### [SET EXERCISE 1]
In the baseball newsletter, which two Pirates hit home runs against the Mets?
### [SET EXERCISE 2]
The baseball newsletter calls the Tigers-Guardians matchup a rare Guardians game the writer could watch. What reason does it give for this?
### [SET EXERCISE 3]
Pick up the baseball newsletter right after its Tigers-Guardians recap and keep it going.

### [EXCERPTED PASSAGE]
※

Cup of Coffee: July 9, 2024

Raúl Mondesi's crimes, a minor trade, glove repair, Fotomats, Alice Munro, why the fascists aren't conservatives, and revolutionary garbage bins

Cup of Coffee: July 9, 2024

Good morning!

Today we Remember a Guy, though we do so for dubious reasons, there was a minor trade, and we talk about glove repair.

In Other Stuff we talk about repurposed Fotomat booths, learn some dark news about the late Alice Munro, talk about why we should stop using the word “conservative” to describe Trump and the Republicans, look at a scary poll, share a good quote from the Spanish Prime Minister, and watch a revolution take place in New York City.


And That Happened 

Here are the scores. Here are the highlights:

Pirates 8, Mets 2: Mitch Keller went eight innings allowing just two runs and a five-run sixth inning gave him all the cushion he’d need to pick up his tenth win on the season. Oneil Cruz and Joshua Palacios homered for the Buccos. The clubs split the four-game set.

Cardinals 6, Nationals 0: Miles Mikolas (6.1 IP, 6H, 0 ER) and two relievers combined for an eight-hit shutout. Paul Goldschmidt homered and Alec Burleson singled in two late and drove in three in all.

Tigers 1, Guardians 0: The rare Guardians game I could watch without being blacked out thanks to FS1. The only real drawback was having to listen to studio host Chris Myers say “welcome to The MLB on FS1” before the game got going. Sigh. As for the game itself, it was scoreless through seven as the Tigers’ Keider Montero (6.1 IP, 3 H, 0 ER) and Cleveland’s Gavin Williams (5.1 IP, 4 H, 0 ER) were on top of things. Two Tigers relievers completed the three-hit shutout. Detroit’s lone run scored on an error from Guardians shortstop Brayan Rocchio in the eighth.

※

### [DATA ENTRIES]
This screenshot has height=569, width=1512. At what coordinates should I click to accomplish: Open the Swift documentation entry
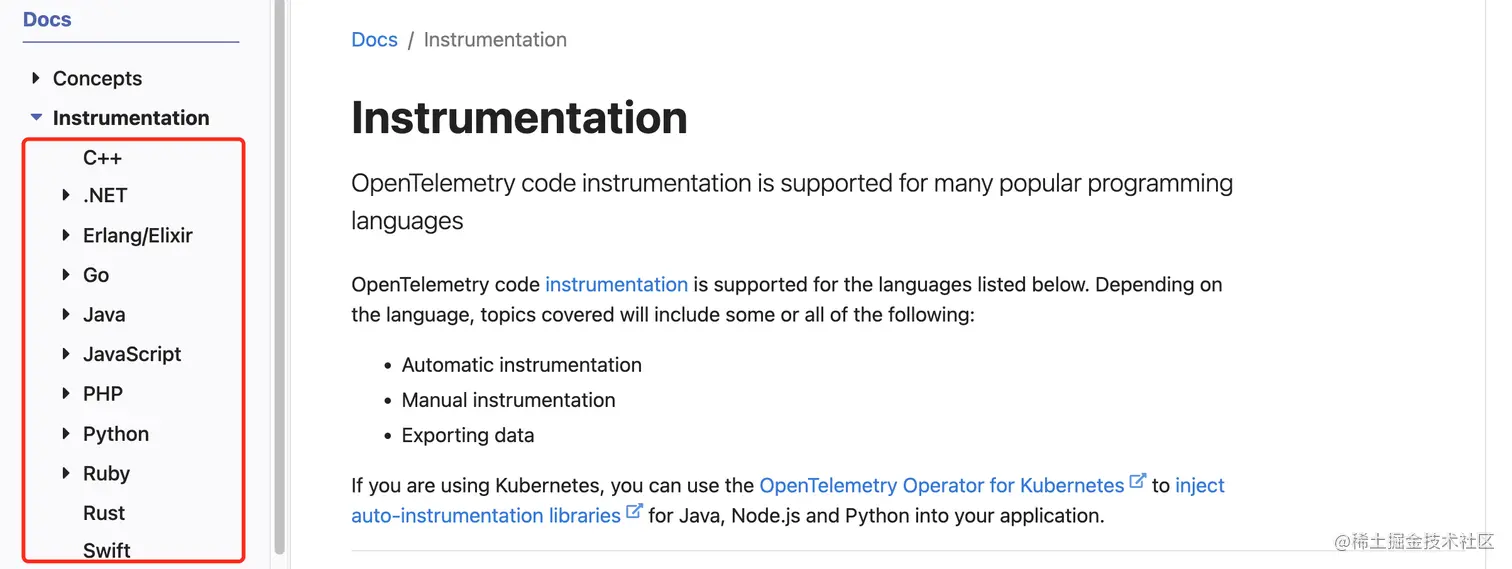click(107, 550)
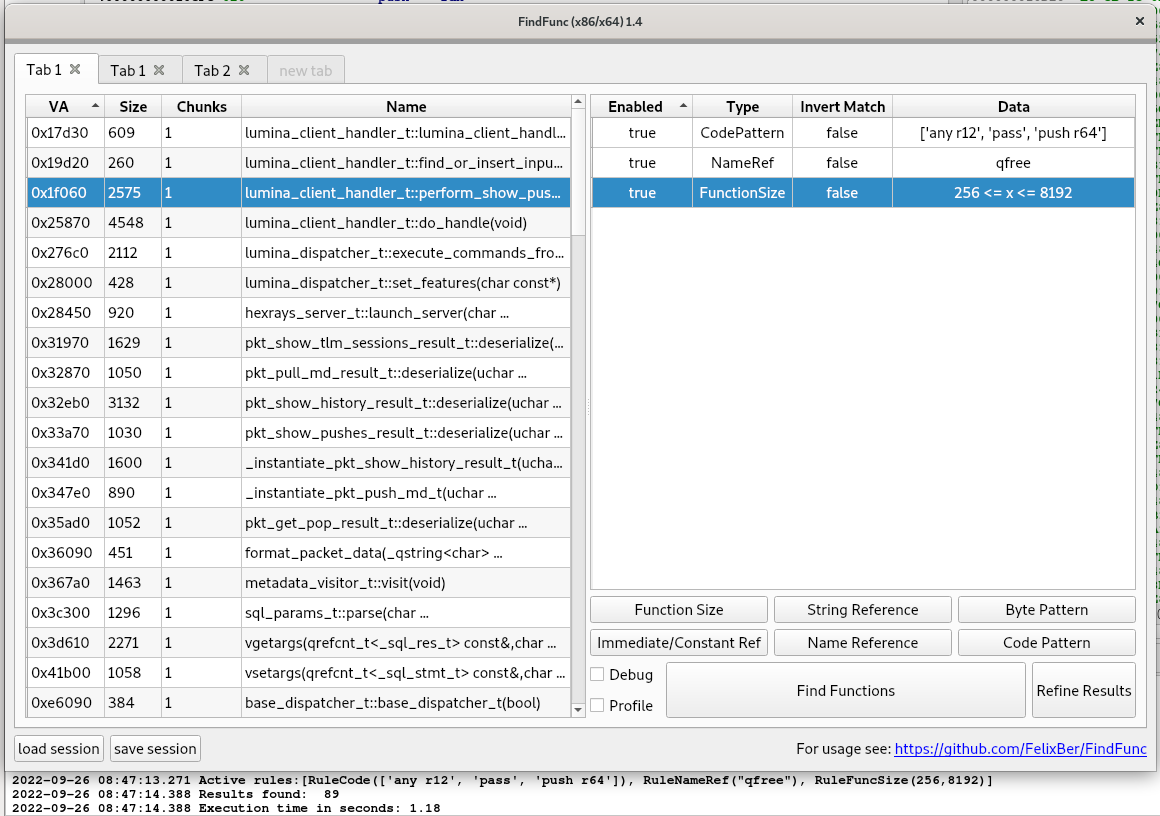Close the Tab 2 tab
Image resolution: width=1160 pixels, height=816 pixels.
[x=243, y=70]
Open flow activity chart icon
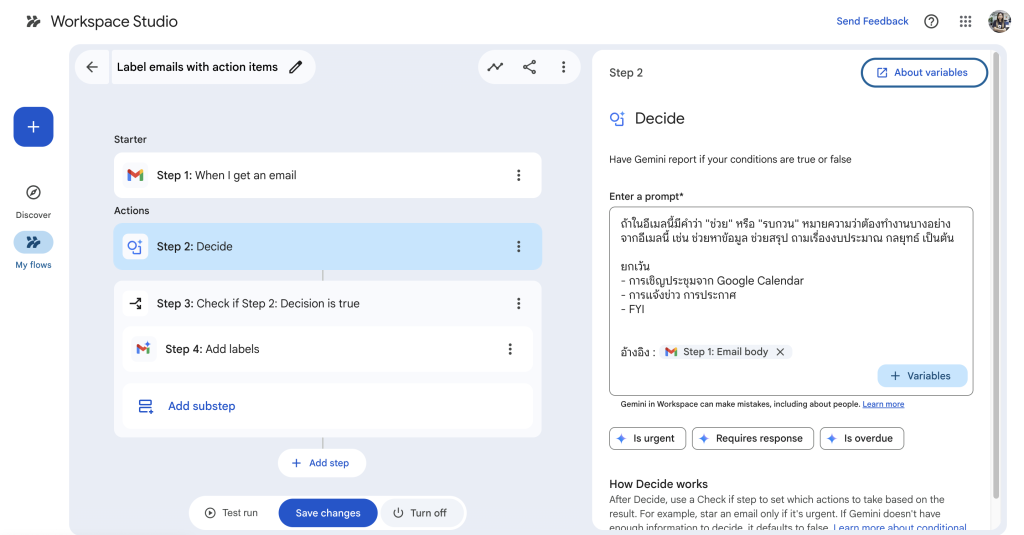Viewport: 1024px width, 535px height. tap(495, 67)
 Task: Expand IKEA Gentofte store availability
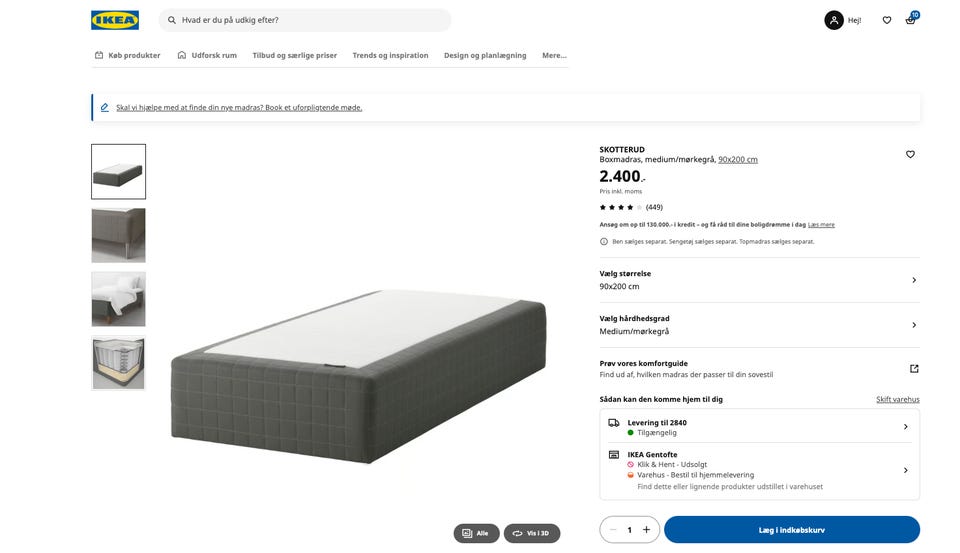pyautogui.click(x=906, y=470)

※

### [TASK ANSWER 1]
Oneil Cruz and Joshua Palacios.

### [TASK ANSWER 2]
The game was shown on FS1, so it wasn't blacked out for the writer. Most Guardians games are blacked out for them.

### [TASK ANSWER 3]
Reds 6, Rockies 0: Andrew Abbot (7 IP, 3, H, 0 ER, 8K) was fantastic and he and two relievers tossed a four-hit shutout. Reds right fielder Rece Hinds homered and doubled in his MLB debut. Elly De La Cruz had an RBI double, stole two bases, and scored twice. This, from the AP game story was fun:

After Rockies starter Ryan Feltner threw a pitch in the fourth, the return toss from catcher Elias Díaz deflected off Feltner's glove, allowing Jeimer Candelario to score from third to put Reds ahead 2-0. Díaz was charged with an error.

“That was frustrating,” Colorado manager Bud Black said. “Catchable ball that (Feltner) looked a touch lackadaisical on. We talked about it down in the tunnel. In that type of game, one run can make a difference.”

It can make a difference, but dude, you lost 6-0.

Twins 8, White Sox 6: Brooks Lee and Manuel Margot each drove in runs in the tenth inning, one via an RBI single which scored the Manfred Man, one a groundout that scored Byron Buxton, who had led off the inning with a single. Lee, by the way, is 11 for 24 since being called up last Wednesday. Earlier Carlos Correa and Trevor Larnach. The Twins have homered in 26 straight games. The White Sox are now 41 games under .500.

Rangers 9, Angels 4: Corey Seager and Wyatt Langford each went deep — Seager’s was a 457-foot number — and a five-run fourth inning broke things open to give Texas its fourth straight win. For the Angels Anthony Rendon returned to action for the first time in 69 games and had an RBI single.

Atlanta 5, Diamondbacks 4: Sean Murphy’s two-out, two-run homer in the ninth forced extras, an Ozzie Albies sac fly in the tenth kept kept the party going, and Marcell Ozuna’s sac fly in the 11th completed the game’s scoring and gave the win to Atlanta. Dbacks closer Paul Sewald gave up that homer to Murphy. It was his third blown save in as many chances.


The Daily Briefing

Remembering Some Guys

I’ve decided that whenever a ballplayer of yore from whom we have not heard much for many years makes the news for criminal and/or infamous and/or dubious purposes, I will put it under the heading Remembering Some Guys. Because hey, remembering some guys is not just reserved for thinkin’ about the good old days.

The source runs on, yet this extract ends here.